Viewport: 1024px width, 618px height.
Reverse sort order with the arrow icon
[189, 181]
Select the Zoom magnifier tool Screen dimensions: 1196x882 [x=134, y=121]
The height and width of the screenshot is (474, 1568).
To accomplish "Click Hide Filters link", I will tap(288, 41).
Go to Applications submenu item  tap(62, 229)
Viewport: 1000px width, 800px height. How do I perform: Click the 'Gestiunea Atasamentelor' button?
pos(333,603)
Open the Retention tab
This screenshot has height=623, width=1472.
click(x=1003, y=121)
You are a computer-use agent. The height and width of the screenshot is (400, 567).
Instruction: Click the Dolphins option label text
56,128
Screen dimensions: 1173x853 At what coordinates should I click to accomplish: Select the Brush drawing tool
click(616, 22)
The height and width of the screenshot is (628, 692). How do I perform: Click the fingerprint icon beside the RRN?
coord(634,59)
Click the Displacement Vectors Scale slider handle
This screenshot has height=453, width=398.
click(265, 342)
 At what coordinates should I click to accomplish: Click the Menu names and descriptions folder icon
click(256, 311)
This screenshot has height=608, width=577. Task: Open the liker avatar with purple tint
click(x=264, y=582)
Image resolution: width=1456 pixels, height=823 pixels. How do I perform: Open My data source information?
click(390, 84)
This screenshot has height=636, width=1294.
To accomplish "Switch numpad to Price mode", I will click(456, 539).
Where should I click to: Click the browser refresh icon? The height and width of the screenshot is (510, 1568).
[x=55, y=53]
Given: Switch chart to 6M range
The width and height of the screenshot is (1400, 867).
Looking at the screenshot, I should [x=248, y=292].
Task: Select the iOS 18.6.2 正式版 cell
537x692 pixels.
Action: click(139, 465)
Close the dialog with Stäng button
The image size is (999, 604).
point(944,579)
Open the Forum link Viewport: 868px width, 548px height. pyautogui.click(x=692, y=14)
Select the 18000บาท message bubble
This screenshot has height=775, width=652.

_ _ _ _ _

Exercise prompt: Find the count of lines in the data above where the string "link" occurs. Provide that number alone.

Answer to this exercise: 2